═════ Given data ═════

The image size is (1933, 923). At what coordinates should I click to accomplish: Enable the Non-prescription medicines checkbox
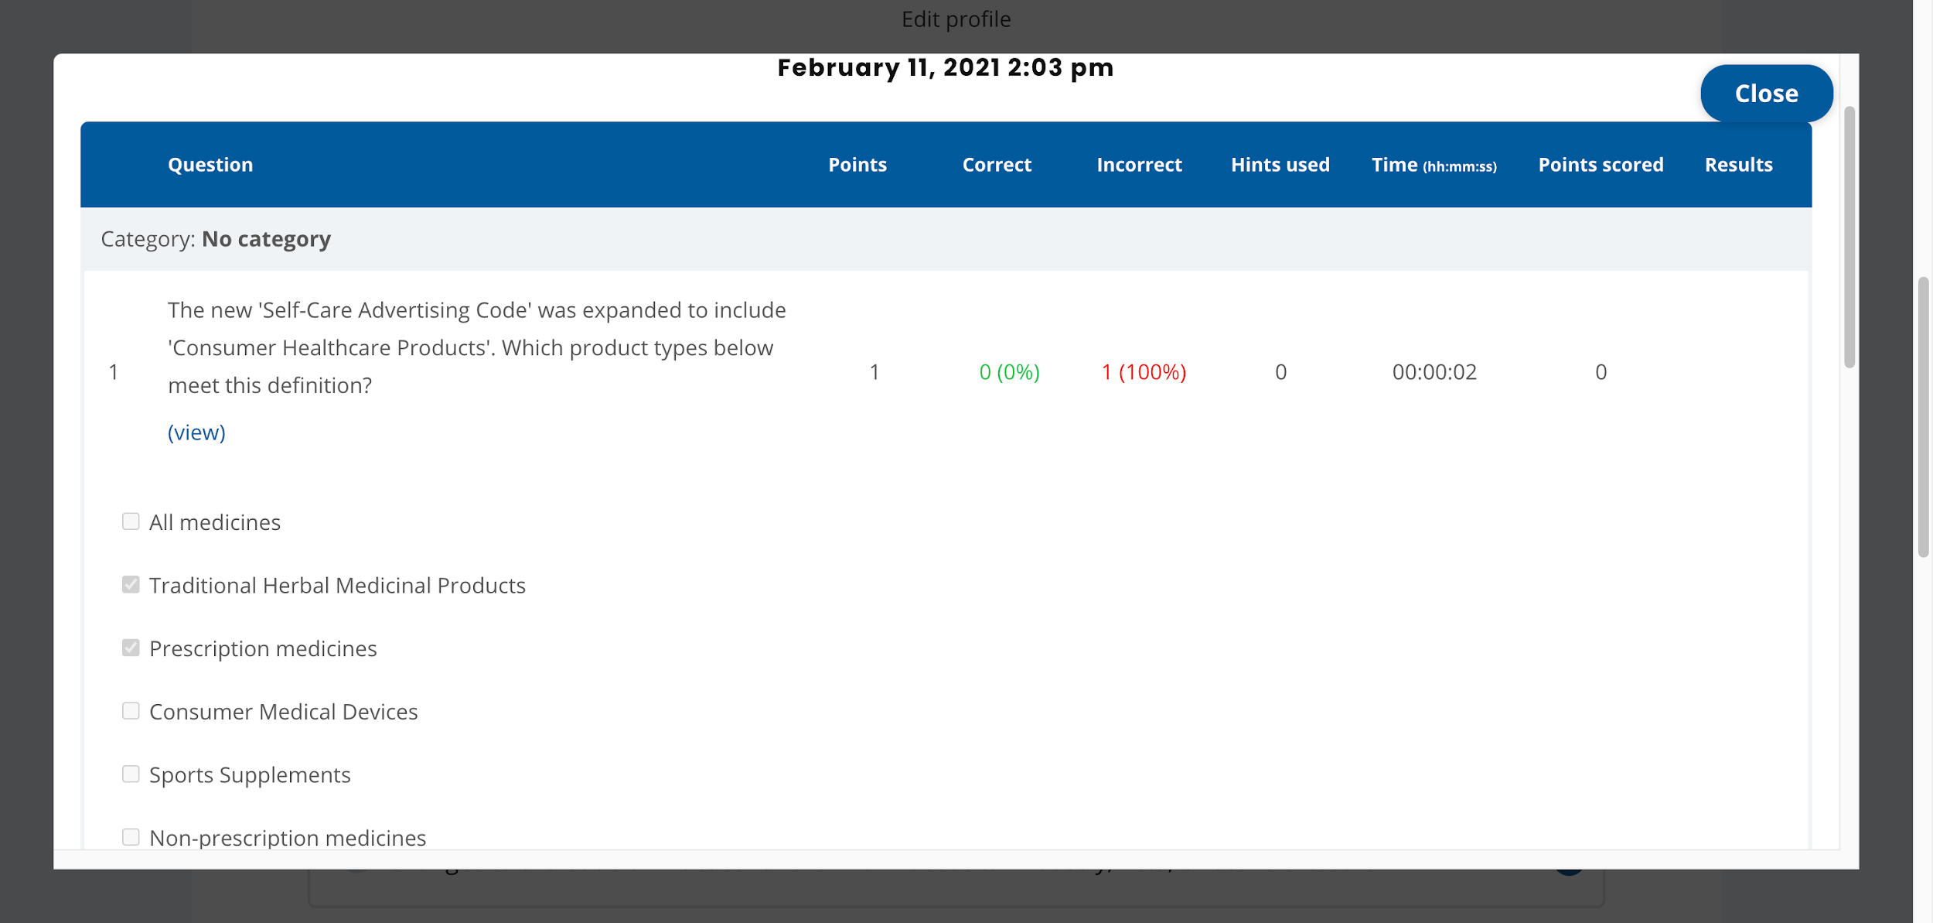(x=131, y=837)
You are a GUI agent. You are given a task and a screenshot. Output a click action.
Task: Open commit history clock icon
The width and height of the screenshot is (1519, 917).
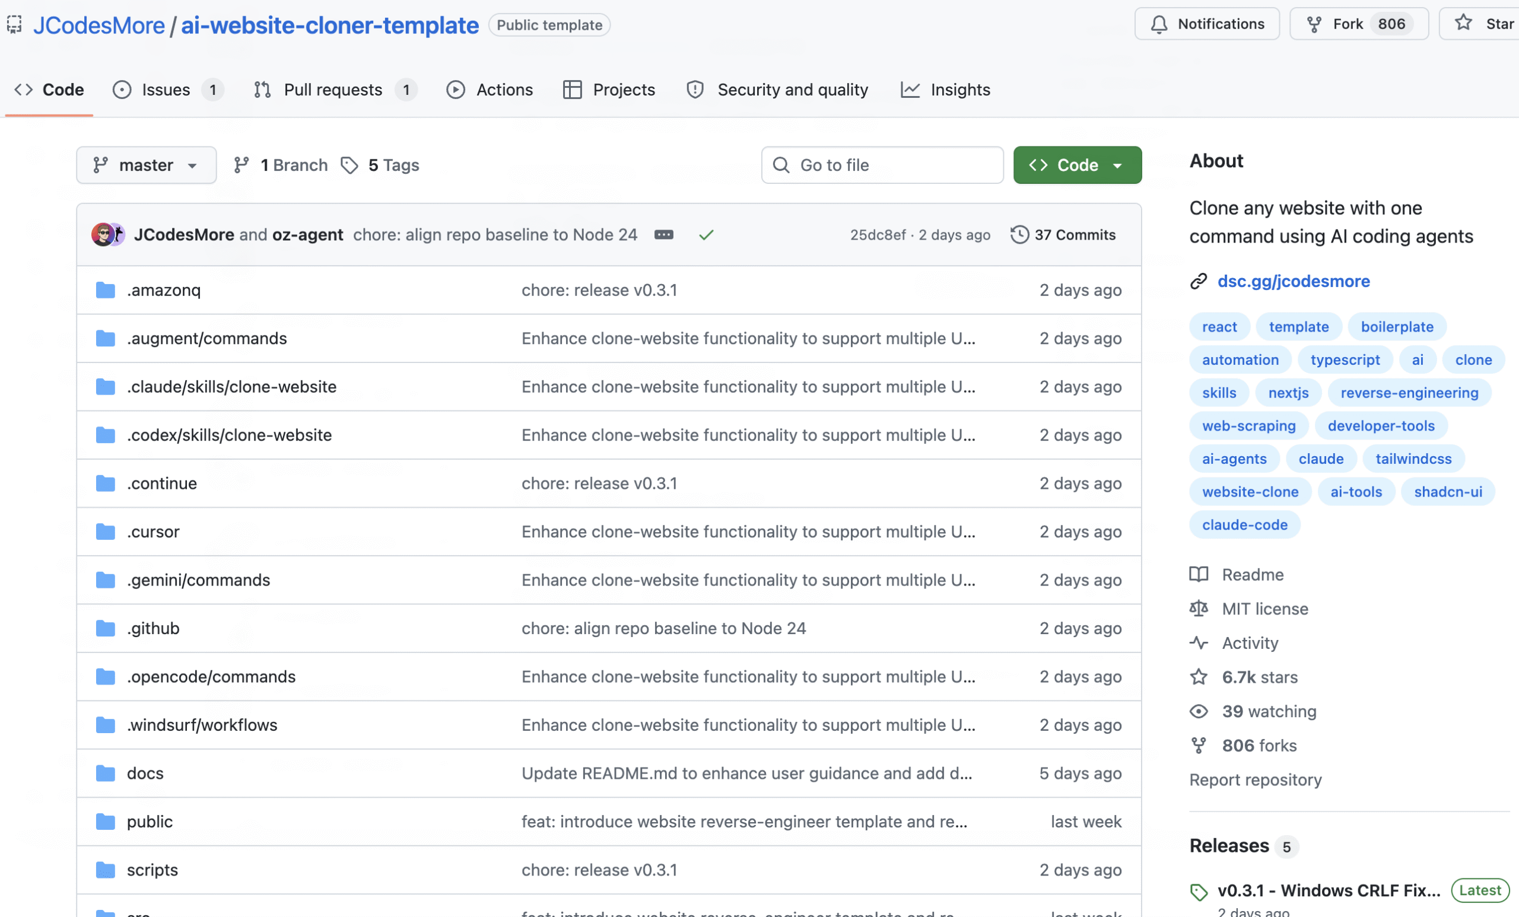pos(1019,235)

═════

■ Action item
Would you write out the material above in full, exactly as given, except for its pictures?

■ Result of the exercise
The image size is (1933, 923). At what coordinates should I click to accomplish: Enable the Non-prescription medicines checkbox
(x=131, y=837)
You are a GUI agent. You are given a task and a screenshot. Output a click action.
Task: Open commit history clock icon
The width and height of the screenshot is (1519, 917).
pos(1019,235)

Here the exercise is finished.